-- Begin Provided material --

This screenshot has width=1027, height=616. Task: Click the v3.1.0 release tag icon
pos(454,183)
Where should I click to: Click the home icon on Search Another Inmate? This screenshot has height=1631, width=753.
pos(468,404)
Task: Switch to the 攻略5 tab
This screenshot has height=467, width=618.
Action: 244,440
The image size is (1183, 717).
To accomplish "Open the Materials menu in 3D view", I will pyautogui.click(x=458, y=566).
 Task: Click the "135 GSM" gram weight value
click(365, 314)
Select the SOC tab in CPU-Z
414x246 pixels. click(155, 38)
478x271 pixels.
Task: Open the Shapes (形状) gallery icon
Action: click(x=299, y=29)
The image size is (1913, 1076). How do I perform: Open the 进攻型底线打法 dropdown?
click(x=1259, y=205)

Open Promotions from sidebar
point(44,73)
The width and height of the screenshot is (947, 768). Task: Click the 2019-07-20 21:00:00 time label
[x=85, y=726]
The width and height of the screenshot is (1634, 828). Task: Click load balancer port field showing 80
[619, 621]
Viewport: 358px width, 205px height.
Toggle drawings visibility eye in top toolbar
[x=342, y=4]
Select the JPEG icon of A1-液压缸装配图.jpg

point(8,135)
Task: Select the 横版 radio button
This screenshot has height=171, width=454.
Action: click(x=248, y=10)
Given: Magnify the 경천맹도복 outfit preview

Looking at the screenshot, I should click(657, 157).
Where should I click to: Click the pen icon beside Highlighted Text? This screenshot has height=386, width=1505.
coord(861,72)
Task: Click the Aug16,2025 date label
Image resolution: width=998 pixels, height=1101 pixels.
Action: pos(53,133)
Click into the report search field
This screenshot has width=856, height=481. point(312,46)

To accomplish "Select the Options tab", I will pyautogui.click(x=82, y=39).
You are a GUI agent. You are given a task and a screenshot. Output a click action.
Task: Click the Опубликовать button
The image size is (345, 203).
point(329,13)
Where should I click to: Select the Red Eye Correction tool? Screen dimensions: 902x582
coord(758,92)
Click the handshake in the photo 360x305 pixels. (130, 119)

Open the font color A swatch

-- End Provided material --

**Short exercise**
Copy all of the data records above word for word.

**The output**
This screenshot has width=1027, height=616. Task: Click the v3.1.0 release tag icon
pos(454,183)
Where should I click to: Click the home icon on Search Another Inmate? This screenshot has height=1631, width=753.
pos(468,404)
Task: Switch to the 攻略5 tab
This screenshot has height=467, width=618.
Action: 244,440
The image size is (1183, 717).
To accomplish "Open the Materials menu in 3D view", I will pyautogui.click(x=458, y=566).
 Task: Click the "135 GSM" gram weight value
click(365, 314)
Select the SOC tab in CPU-Z
414x246 pixels. click(155, 38)
478x271 pixels.
Task: Open the Shapes (形状) gallery icon
Action: click(x=299, y=29)
The image size is (1913, 1076). How do I perform: Open the 进攻型底线打法 dropdown?
click(x=1259, y=205)

Open Promotions from sidebar
point(44,73)
The width and height of the screenshot is (947, 768). Task: Click the 2019-07-20 21:00:00 time label
[x=85, y=726]
The width and height of the screenshot is (1634, 828). Task: Click load balancer port field showing 80
[619, 621]
Viewport: 358px width, 205px height.
Toggle drawings visibility eye in top toolbar
[x=342, y=4]
Select the JPEG icon of A1-液压缸装配图.jpg

point(8,135)
Task: Select the 横版 radio button
This screenshot has height=171, width=454.
Action: click(x=248, y=10)
Given: Magnify the 경천맹도복 outfit preview

Looking at the screenshot, I should click(657, 157).
Where should I click to: Click the pen icon beside Highlighted Text? This screenshot has height=386, width=1505.
coord(861,72)
Task: Click the Aug16,2025 date label
Image resolution: width=998 pixels, height=1101 pixels.
Action: pos(53,133)
Click into the report search field
This screenshot has width=856, height=481. point(312,46)

To accomplish "Select the Options tab", I will pyautogui.click(x=82, y=39).
You are a GUI agent. You are given a task and a screenshot. Output a click action.
Task: Click the Опубликовать button
The image size is (345, 203).
point(329,13)
Where should I click to: Select the Red Eye Correction tool? Screen dimensions: 902x582
coord(758,92)
Click the handshake in the photo 360x305 pixels. (130, 119)

Open the font color A swatch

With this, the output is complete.